Il eût été à souhaiter que le très-révérend père que j’ai tant aimé eût eu plus d’indulgence pour un serviteur très-attaché ; mais ce qui est fait est fait, et ni Dieu ni tous les diables ne peuvent empêcher le passé.

Je trempe avec les eaux du Léthé le bon vin que je bois à votre santé dans ces quartiers. J’en bois peu, parce que je suis le damné le plus malingre de ce bas monde. Sur ce, je vous donne ma bénédiction, et vous demande la vôtre, vous exhortant à faire vos agapes.
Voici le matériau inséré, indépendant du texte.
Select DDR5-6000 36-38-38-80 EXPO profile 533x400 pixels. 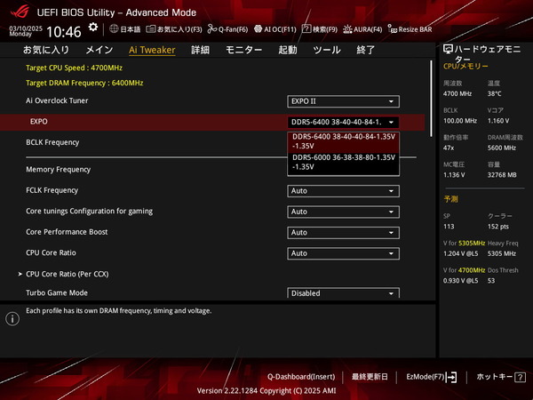[344, 162]
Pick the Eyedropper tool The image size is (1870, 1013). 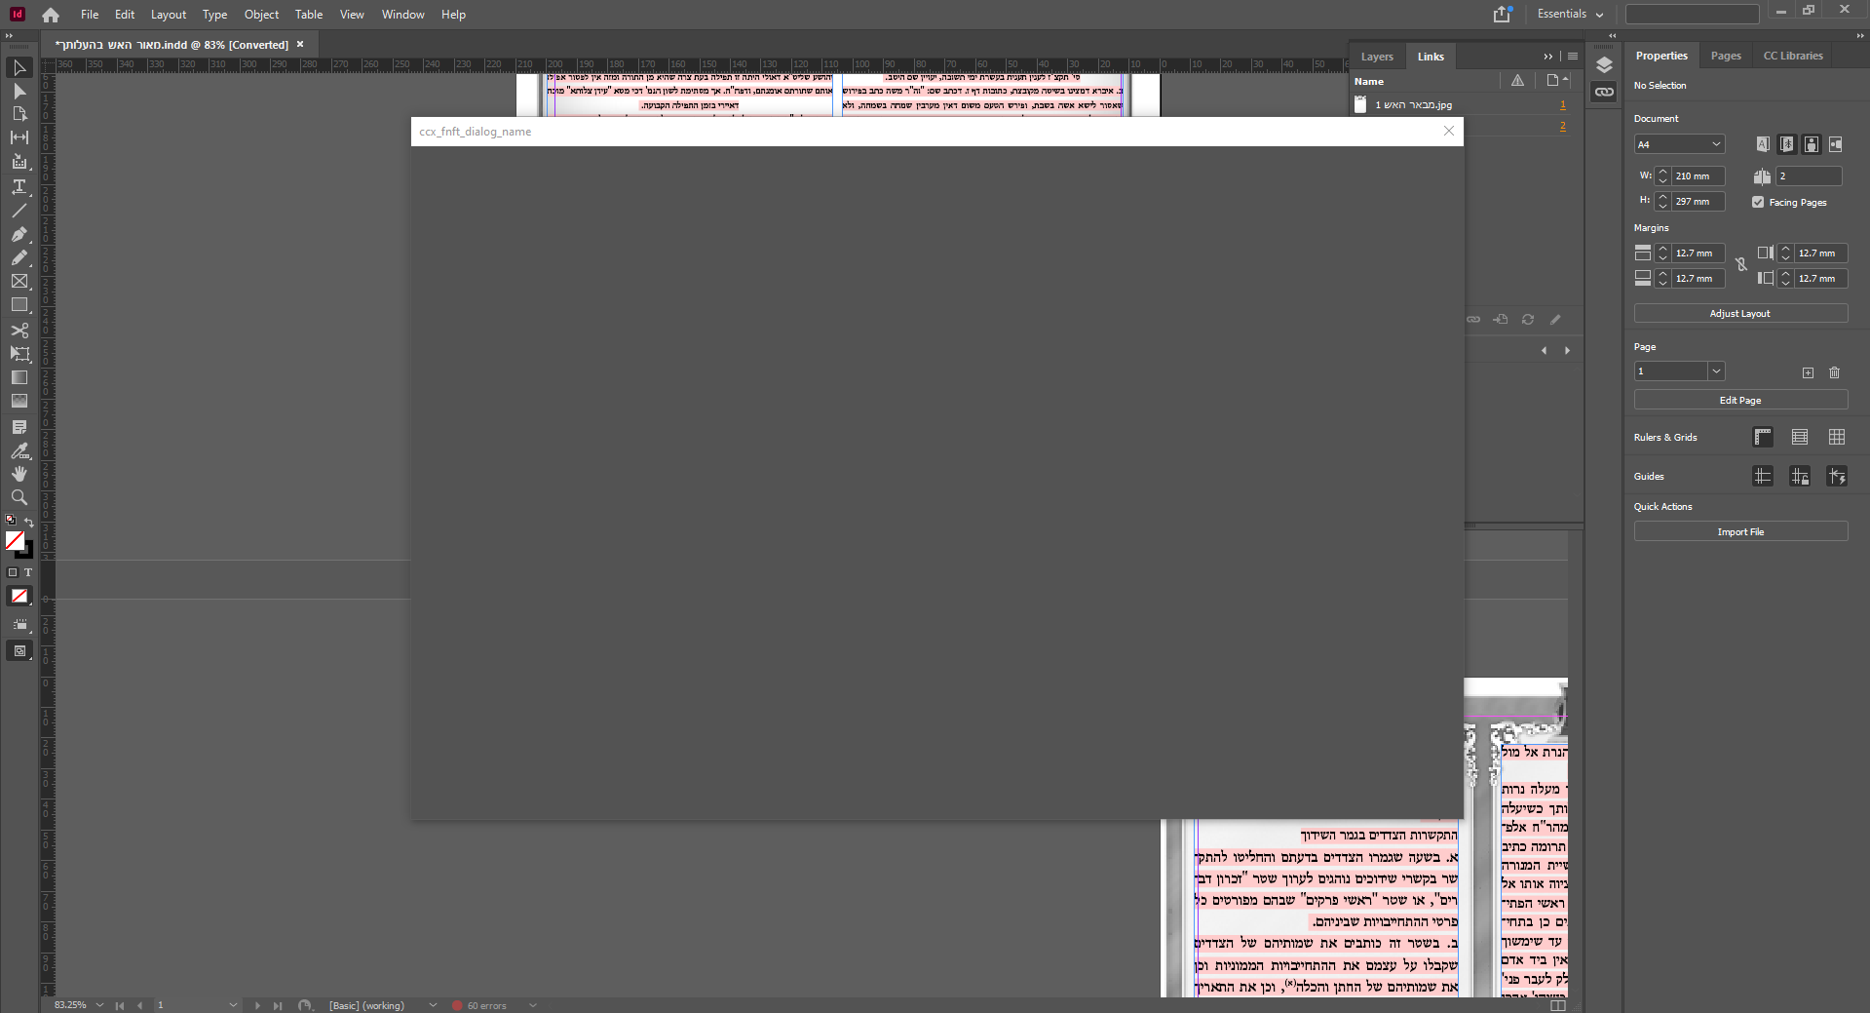19,451
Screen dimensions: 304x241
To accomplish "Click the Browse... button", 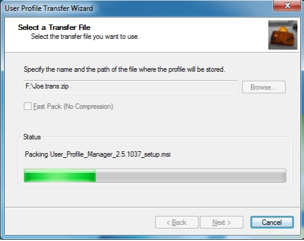I will pos(263,87).
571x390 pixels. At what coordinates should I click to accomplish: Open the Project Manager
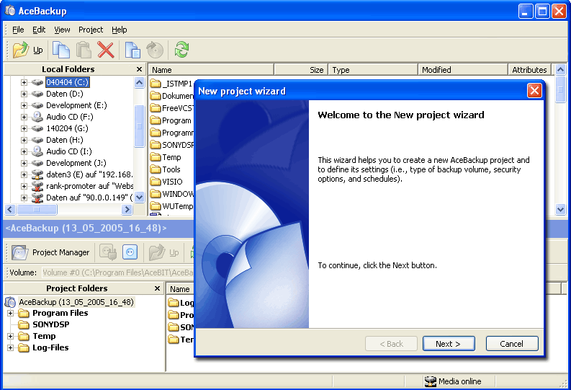click(x=52, y=252)
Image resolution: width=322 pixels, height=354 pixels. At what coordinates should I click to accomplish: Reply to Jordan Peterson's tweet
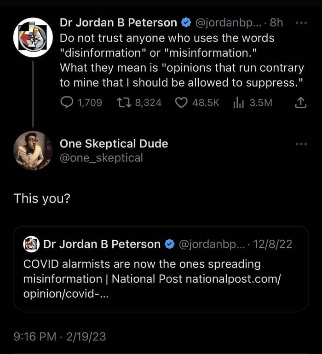(x=67, y=103)
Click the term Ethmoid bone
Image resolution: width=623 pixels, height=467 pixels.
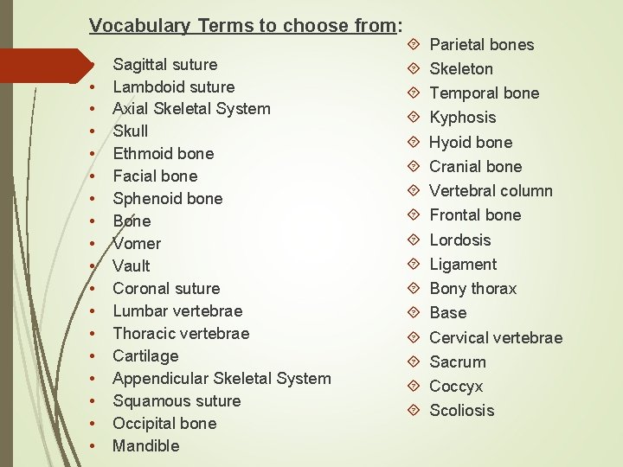click(164, 154)

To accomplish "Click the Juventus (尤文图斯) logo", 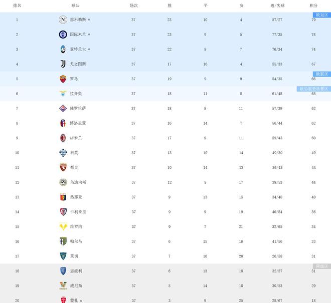I will click(63, 64).
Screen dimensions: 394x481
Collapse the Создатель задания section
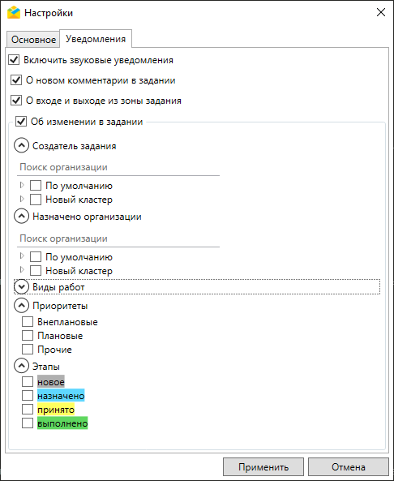21,146
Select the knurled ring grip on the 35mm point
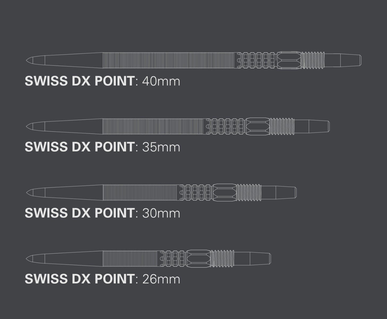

2724 — À MADAME LA COMTESSE DE LUTZELBOURG.
À Colmar, le 26 mars.

On me dit, madame, que vous allez à Andlau, et que ma lettre ne vous trouverait pas à Strasbourg ; je l’adresse à M. le baron d’Hattsatt. J’ai fort bonne opinion de son procès ; Dupont m’a lu son plaidoyer, il m’a paru contenir des raisons convaincantes ; il tourne l’affaire de tous les sens, et il n’y a pas un côté qui ne soit entièrement favorable. J’aurais bien mauvaise opinion de mon jugement, ou de celui du conseil d’Alsace, si monsieur votre neveu ne gagnait pas sa cause tout d’une voix. Je me flatte, madame, de vous retrouver à l’île Jard, quand je retournerai à Strasbourg. Il y a six mois que je ne suis sorti de ma chambre ; il est bon de s’accoutumer à se passer des hommes ; vous savez que j’en ai éprouvé la méchanceté jusque dans ma solitude. Le père missionnaire[1] est venu s’excuser chez moi, et j’ai reçu ses excuses, parce qu’il y a des feux qu’il ne faut pas attiser. Le père Menoux a désavoué la lettre[2] qui court sous son nom, et je me contente de son désaveu. Il faut sacrifier au repos dont on a grand besoin sur la fin de sa vie. Comme je m’occupe à l’histoire, je voudrais bien savoir s’il est vrai qu’il y ait eu autrefois un

  1. Le jésuite Merat.
  2. Sans doute celle que nous avons donnée sous le n° 2697.